Gränzbote

Die offenstehe­nde Narbe im Donautal

Eine Ausstellun­g im Museum Oberes Donautal erinnert den Erdrutsch von 1960

- Von Jeremias Heppeler

FRIDINGEN - Am frühen Morgen des 17. Oktober 1960 wurde die Bronner Mühle zwischen Fridingen und dem Jägerhaus durch einen Erdrutsch restlos zerstört. Drei Menschen kamen dabei ums Leben. Nun erinnert das Museum Oberes Donautal an das Unglück.

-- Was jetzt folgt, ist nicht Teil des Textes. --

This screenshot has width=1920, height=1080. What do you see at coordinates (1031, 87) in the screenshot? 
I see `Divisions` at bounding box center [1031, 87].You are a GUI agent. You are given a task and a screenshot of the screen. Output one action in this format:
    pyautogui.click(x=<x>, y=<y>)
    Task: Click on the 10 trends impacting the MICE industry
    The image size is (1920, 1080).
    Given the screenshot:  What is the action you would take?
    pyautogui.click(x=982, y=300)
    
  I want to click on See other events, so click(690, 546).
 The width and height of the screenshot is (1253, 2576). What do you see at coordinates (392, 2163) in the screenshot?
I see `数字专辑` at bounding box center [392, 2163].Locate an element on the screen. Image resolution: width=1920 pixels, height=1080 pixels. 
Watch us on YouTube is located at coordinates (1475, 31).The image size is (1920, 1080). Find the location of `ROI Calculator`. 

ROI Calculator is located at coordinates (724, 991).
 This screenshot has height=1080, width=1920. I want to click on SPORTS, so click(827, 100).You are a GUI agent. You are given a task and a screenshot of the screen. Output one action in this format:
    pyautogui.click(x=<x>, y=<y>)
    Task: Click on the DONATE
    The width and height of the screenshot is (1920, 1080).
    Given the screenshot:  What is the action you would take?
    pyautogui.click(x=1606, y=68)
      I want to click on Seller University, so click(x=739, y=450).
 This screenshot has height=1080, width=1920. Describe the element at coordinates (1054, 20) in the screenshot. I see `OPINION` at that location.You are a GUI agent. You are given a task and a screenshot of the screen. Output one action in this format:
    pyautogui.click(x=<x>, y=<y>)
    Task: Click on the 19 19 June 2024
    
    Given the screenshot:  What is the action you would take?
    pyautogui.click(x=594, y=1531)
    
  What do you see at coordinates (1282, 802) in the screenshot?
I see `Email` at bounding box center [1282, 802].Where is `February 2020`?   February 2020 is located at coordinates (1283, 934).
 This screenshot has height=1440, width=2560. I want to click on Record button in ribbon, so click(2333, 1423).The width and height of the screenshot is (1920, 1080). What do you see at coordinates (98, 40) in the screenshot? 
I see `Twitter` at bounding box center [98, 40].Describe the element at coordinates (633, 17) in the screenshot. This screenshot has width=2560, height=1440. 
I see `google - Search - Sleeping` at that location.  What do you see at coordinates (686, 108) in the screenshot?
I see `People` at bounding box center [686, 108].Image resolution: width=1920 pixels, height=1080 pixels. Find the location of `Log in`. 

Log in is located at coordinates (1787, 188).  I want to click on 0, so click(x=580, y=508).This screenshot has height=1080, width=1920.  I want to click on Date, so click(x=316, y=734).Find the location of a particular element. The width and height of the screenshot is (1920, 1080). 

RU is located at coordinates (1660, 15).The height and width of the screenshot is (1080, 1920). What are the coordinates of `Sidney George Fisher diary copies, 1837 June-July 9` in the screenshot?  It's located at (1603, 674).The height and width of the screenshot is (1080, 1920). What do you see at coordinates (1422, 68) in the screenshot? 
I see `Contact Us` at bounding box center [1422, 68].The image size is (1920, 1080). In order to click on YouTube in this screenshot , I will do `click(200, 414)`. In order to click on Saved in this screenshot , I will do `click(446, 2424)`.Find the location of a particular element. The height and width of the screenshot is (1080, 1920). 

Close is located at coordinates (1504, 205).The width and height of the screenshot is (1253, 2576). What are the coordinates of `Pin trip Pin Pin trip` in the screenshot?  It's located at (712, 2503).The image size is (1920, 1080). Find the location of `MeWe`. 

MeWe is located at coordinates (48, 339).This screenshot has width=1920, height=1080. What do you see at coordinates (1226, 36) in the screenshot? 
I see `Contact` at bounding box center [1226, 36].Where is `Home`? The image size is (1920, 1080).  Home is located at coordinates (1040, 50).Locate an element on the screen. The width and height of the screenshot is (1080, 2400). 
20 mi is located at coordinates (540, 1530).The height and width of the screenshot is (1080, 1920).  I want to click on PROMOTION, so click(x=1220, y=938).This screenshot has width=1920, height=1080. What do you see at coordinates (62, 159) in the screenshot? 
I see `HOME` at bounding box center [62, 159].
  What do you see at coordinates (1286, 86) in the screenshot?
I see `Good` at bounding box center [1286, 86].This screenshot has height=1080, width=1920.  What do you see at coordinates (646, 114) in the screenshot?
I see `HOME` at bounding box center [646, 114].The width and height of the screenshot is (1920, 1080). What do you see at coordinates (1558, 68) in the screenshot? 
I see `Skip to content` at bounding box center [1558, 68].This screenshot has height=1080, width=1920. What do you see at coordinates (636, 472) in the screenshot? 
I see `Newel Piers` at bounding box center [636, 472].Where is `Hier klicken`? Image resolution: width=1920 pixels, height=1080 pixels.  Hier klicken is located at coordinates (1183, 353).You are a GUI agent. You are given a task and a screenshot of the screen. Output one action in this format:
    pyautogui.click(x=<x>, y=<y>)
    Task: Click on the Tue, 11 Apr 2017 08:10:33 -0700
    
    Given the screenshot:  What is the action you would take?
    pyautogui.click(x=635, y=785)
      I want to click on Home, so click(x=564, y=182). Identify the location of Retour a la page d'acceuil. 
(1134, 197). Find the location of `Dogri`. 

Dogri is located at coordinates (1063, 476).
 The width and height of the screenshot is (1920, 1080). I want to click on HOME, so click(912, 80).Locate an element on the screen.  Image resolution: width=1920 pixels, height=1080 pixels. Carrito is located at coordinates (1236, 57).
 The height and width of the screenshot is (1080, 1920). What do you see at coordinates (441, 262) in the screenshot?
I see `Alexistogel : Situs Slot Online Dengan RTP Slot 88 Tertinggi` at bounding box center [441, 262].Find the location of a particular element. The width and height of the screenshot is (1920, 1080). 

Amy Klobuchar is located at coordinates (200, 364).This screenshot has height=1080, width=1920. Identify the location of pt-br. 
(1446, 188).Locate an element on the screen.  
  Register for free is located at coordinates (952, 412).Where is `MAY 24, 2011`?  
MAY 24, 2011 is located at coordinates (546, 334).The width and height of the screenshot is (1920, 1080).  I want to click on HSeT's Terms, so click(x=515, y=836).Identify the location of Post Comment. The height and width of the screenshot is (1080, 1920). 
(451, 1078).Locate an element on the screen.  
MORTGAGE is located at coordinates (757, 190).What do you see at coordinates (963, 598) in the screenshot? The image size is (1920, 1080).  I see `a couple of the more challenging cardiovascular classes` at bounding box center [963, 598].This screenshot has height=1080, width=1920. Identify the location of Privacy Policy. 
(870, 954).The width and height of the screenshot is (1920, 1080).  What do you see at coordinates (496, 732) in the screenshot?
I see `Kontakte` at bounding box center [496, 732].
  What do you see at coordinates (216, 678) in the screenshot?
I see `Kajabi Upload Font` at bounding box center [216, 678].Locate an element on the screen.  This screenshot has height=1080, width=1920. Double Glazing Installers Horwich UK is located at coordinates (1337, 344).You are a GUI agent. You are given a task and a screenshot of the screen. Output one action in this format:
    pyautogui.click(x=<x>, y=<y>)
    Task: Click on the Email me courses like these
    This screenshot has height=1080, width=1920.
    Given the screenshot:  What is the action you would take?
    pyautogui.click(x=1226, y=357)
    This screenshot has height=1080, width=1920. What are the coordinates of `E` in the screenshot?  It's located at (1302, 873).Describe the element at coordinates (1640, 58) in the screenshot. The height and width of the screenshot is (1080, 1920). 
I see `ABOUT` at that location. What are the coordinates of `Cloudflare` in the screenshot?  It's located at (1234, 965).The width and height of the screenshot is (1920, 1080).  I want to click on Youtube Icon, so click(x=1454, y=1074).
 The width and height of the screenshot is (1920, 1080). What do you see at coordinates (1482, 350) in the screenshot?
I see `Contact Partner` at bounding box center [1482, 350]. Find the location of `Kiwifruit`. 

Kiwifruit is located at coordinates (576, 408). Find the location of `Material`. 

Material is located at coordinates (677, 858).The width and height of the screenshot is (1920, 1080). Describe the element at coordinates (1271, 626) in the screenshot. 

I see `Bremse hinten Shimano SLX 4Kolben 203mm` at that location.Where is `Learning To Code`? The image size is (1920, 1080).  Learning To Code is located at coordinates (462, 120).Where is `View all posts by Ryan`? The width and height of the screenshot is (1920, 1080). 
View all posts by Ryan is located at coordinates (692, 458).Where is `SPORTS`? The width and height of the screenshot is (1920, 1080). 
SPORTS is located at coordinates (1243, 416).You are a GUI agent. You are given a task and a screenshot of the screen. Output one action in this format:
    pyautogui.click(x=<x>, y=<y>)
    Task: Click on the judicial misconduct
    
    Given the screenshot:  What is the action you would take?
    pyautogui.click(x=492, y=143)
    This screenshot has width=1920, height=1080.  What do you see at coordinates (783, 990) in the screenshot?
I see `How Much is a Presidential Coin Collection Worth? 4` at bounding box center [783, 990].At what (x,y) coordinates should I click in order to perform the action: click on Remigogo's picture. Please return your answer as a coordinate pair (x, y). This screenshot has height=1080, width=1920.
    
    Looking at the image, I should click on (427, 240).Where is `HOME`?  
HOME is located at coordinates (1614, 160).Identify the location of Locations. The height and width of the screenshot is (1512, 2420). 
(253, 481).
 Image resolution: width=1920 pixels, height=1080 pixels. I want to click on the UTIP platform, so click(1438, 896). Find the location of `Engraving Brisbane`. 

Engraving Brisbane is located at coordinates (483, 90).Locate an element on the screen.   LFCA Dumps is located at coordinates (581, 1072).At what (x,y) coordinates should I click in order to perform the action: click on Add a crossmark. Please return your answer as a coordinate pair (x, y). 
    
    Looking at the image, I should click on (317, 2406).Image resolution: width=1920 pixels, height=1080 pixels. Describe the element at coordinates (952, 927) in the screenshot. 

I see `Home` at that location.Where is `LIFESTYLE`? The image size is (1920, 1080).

Es sind zwei besonders ergreifend­e Anekdoten des vortragend­en Wolfgang Wirth, die das Publikum bei der Ausstellun­gseröffnun­g förmlich erschauder­n lassen: Der Müller Hugo Frey, der mit seiner Familie die Bronner Mühle im Donautal zwischen Fridingen und Beuron bewohnte und genau dort in den Schuttmass­en eines nie dagewesene­n Erdrutsche­s starb, schlendert­e wenige Zeit vor der Naturkatas­trophe über den Fridinger Friedhof, als ihm der Totengräbe­r scherzesha­lber zurief: „Hugo, suchst du dir ein Grab aus?“Woraufhin der Müller trocken antwortete: „Ich werde kein Grab brauchen. Mich begräbt Mal der Berg!“

Und vier Tage vor dem Unglück wird Frey zudem folgenderm­aßen zitiert: „Bei mir auf dem Hof stimmt etwas nicht. Ich hör keine Tiere mehr!“Die Ratten und Mäuse, die sonst die Mühle bevölkerte­n, hatten die heran nahende Katastroph­e gespürt und die Flucht ergriffen. Ähnliches wird auch im Bezug zum katastroph­alen Tsunami im Jahr 2004 nach einem Erdbeben im indischen Ozean beschriebe­n. Damals waren die Singvögel aus den Küstenregi­onen verschwund­en – lange bevor die Wassermass­en anrollten.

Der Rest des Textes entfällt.